The Near Term Future Belongs to Agentic AI
In the pursuit of Intelligence, the journey from simple LLMs to tangible agentic solutions is fraught with challenges. But we are solemnly coming closer.

Written by
Bryan Cardenas
For the past few years, Large Language Models (LLMs) have captivated the world with their ability to generate human-like text, code, and images. We've witnessed an incredible scaling race, with models growing ever larger. But we're now hitting a wall. Simply making models bigger yields diminishing returns. The true next frontier is about turning these models from passive oracles into active agents that can do things for us.
From Language Models to Action Models
The current generation of LLMs are brilliant conversationalists, but their utility often stops at the chat window. The near-term future belongs to Agentic AI: autonomous systems that can understand a goal, create a plan, and execute multi-step tasks in the digital world.

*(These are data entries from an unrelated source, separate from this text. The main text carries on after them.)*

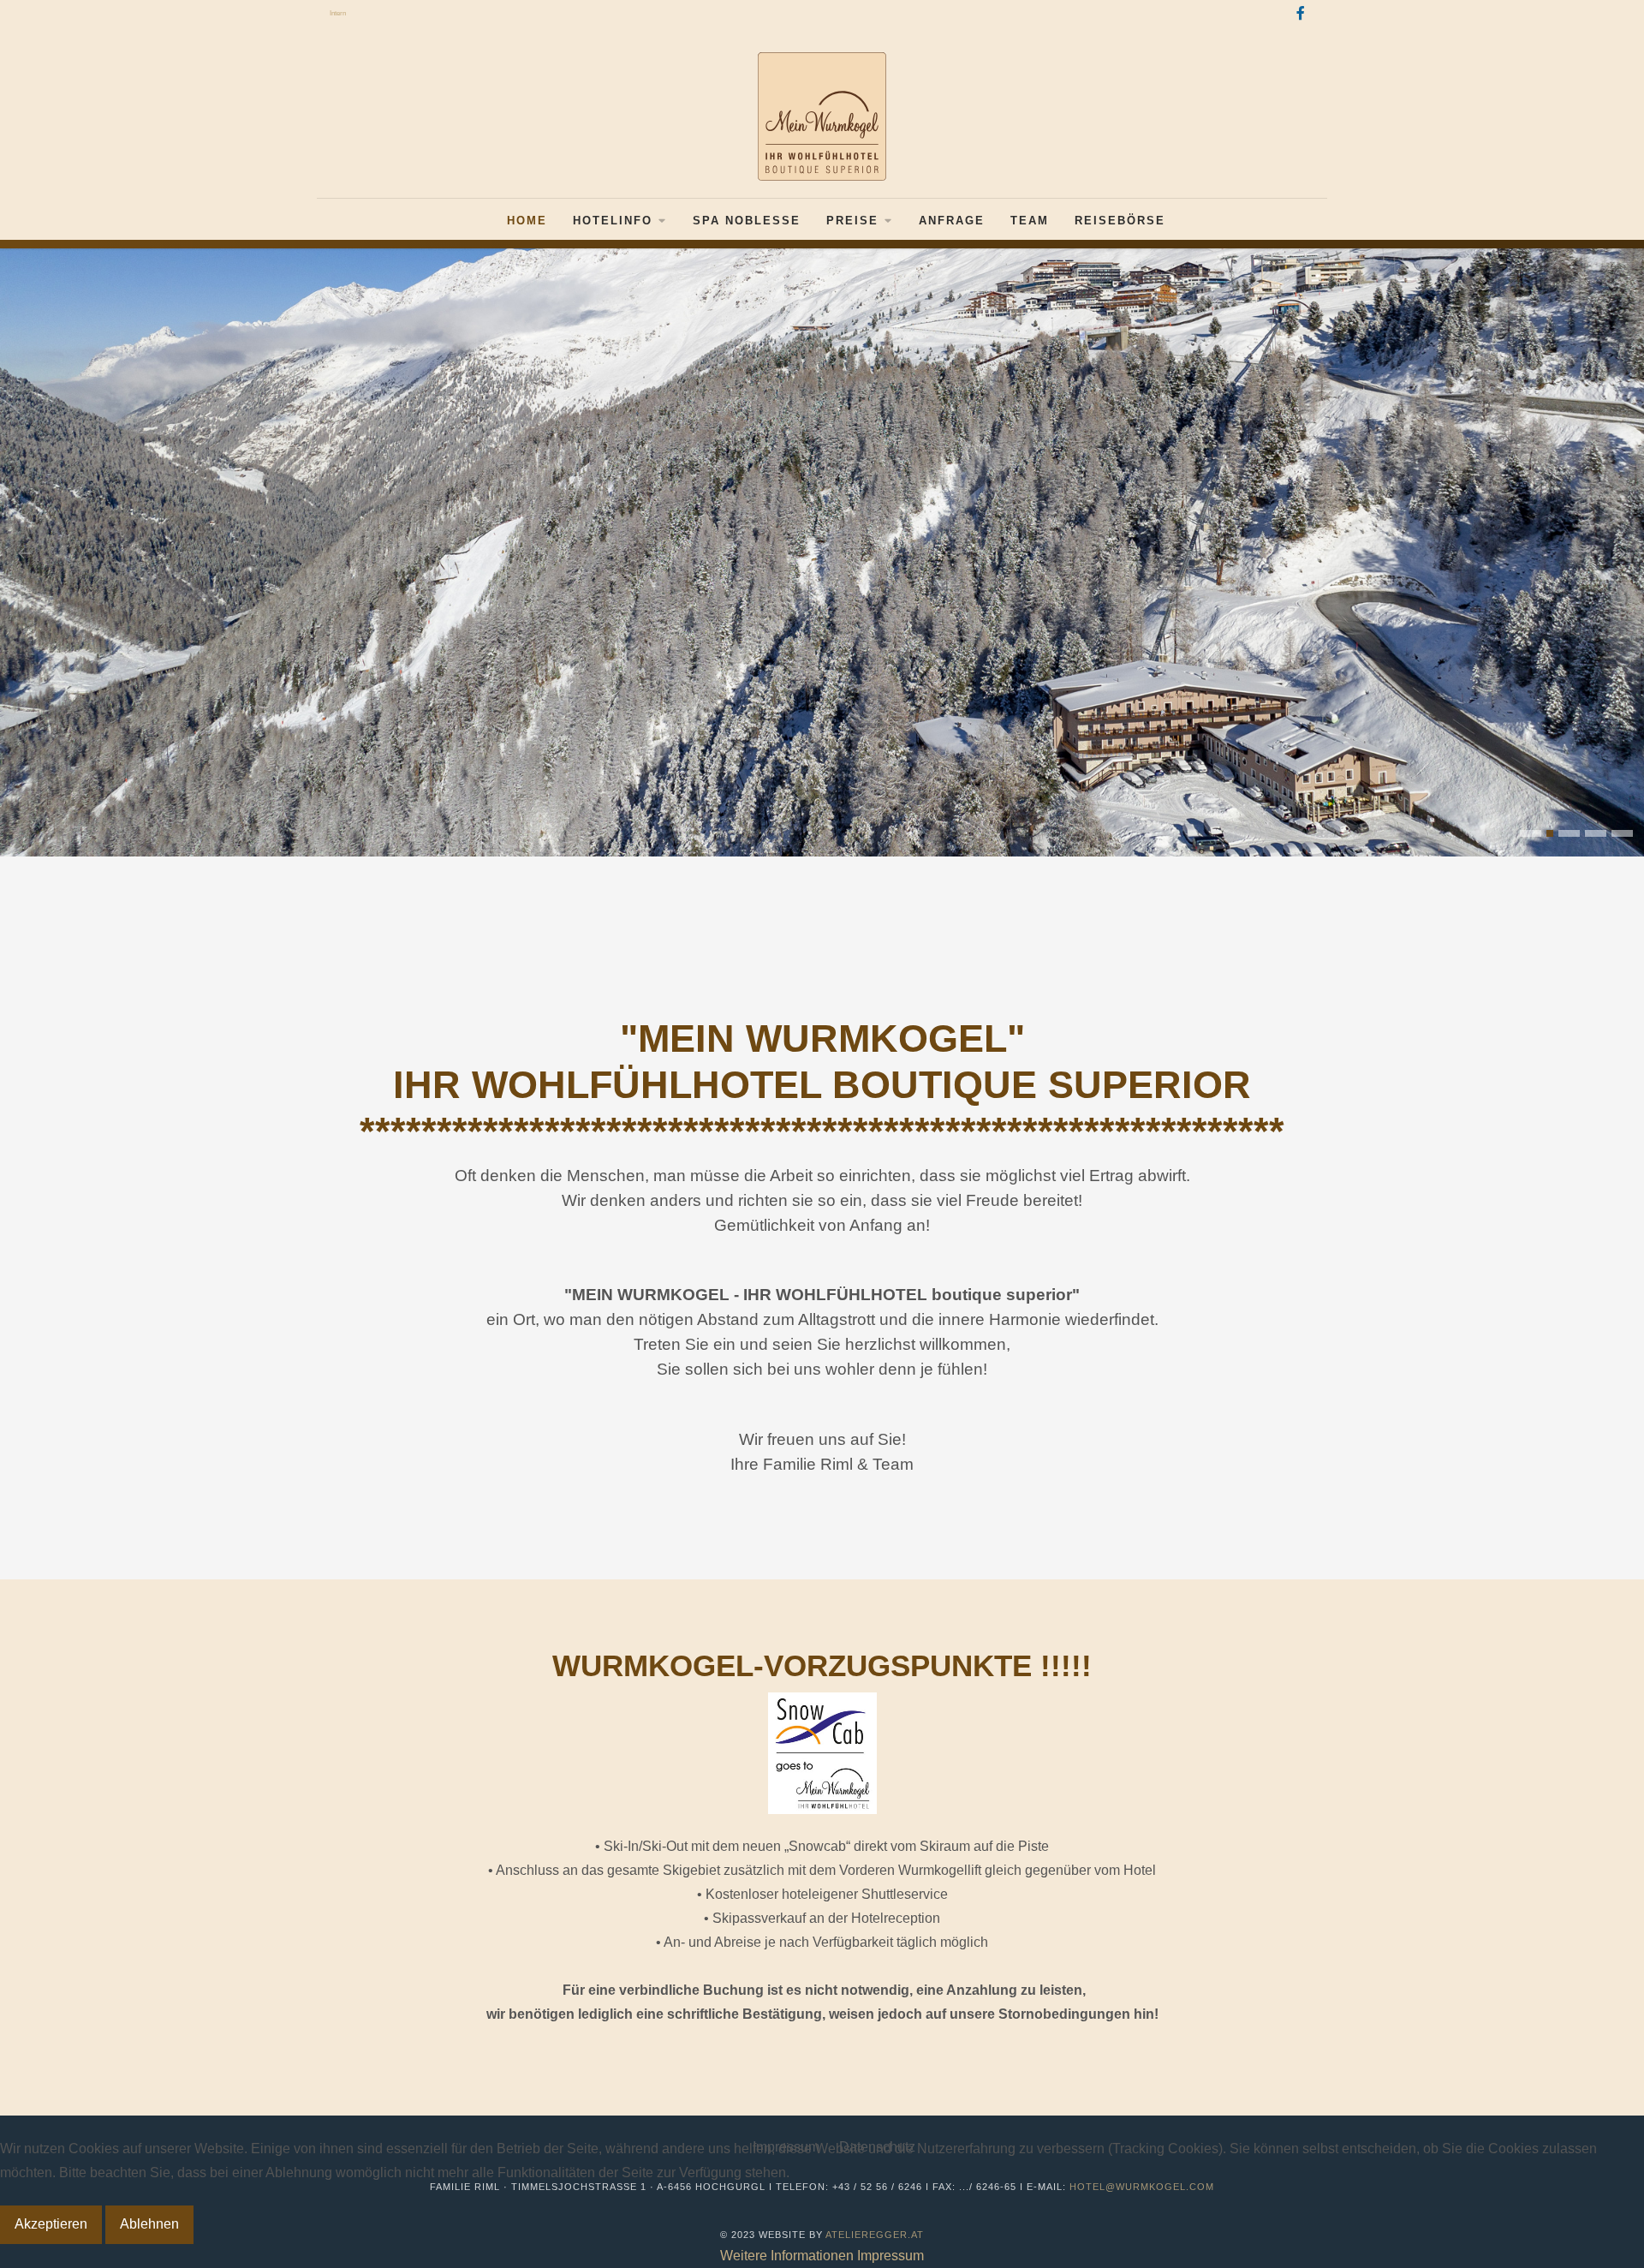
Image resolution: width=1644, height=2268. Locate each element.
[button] (1530, 833)
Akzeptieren (51, 2224)
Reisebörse (1120, 220)
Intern (338, 13)
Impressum (890, 2255)
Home (527, 220)
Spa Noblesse (747, 220)
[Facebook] (1300, 13)
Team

Google DeepMind’s Project Mariner offers a glimpse into this paradigm where the agent sees what's on a screen, text, images, forms. Subsequently it reasons about a complex goal and breaks it down into actionable steps. For this it needs to navigates websites, clicks buttons, and enters data to accomplish the task.
So to enable this we predict that new breeds of LLMs wil be soon emerging, trained specifically for these agentic workflows; excelling at reasoning, planning, and tool use.
The Bottleneck: Speed of Thought
The biggest obstacle to sophisticated agentic AI has been speed. The complex, chain-of-thought reasoning required for an agent to plan and act can be painfully slow on general-purpose hardware like GPUs, which were primarily designed for training, not ultra-low-latency inference. A task that takes a minute to complete is a novelty; a task that finishes in one second is a utility.
This is where a revolution in hardware and software is changing the game. Companies are no longer trying to fit a square peg in a round hole. Instead, they're building purpose-built hardware for AI inference.
Take Cerebras , which runs OpenAI's 120B reasoning model at a staggering 3,000 tokens per second, which is over 15 times faster than leading GPU clouds. Reasoning tasks that took nearly a minute now complete in a single second.
Or look at Groq, whose Language Processing Units (LPUs) are built from the ground up for inference speed. By using ultra-fast on-chip SRAM instead of slower HBM and a compiler that schedules every operation in advance, Groq eliminates the bottlenecks that plague GPUs. We need a fundamental architectural shift that allows even massive models to run in real-time.
The Hardware Endgame: Baking AI into Silicon
These developments are just the beginning. We are rapidly moving toward a future of ASIC-like hardware for LLMs, where the core components of the transformer architecture are baked directly into the silicon. This specialization will unleash an exponential increase in performance and a drastic reduction in cost, accelerating the adoption of agentic AI by orders of magnitude.
In a way, this mirrors the history of computing itself. Early analog computers were powerful but inflexible, with their function defined by their physical structure. The digital revolution, which separated memory from processing, enabled the programmable, general-purpose computers we use today.
Current LLMs, with their vast, homogeneous neural structures, are akin to digital models of those old analog computers. The next step is this hyper-specialization of hardware. By designing chips specifically for the mathematical operations that power AI we are creating systems that are more efficient at the task of intelligence. Remember, the human brain is consumign 12-25 watts of power at all times, while LLMs need far more for just one token inference, let alone what they require for training.
hence, the gap between a user's intent and a completed task is bound to collapse. Powered by a new class of specialized hardware, agentic AI will move from a research concept to a ubiquitous productivity tool, transforming how we work, plan, and interact with the digital world. The revolution won't be felt, at some point we take all these workflows and tooling for granted just as we've done with previous technology, by then we hope to stand prepared to supply.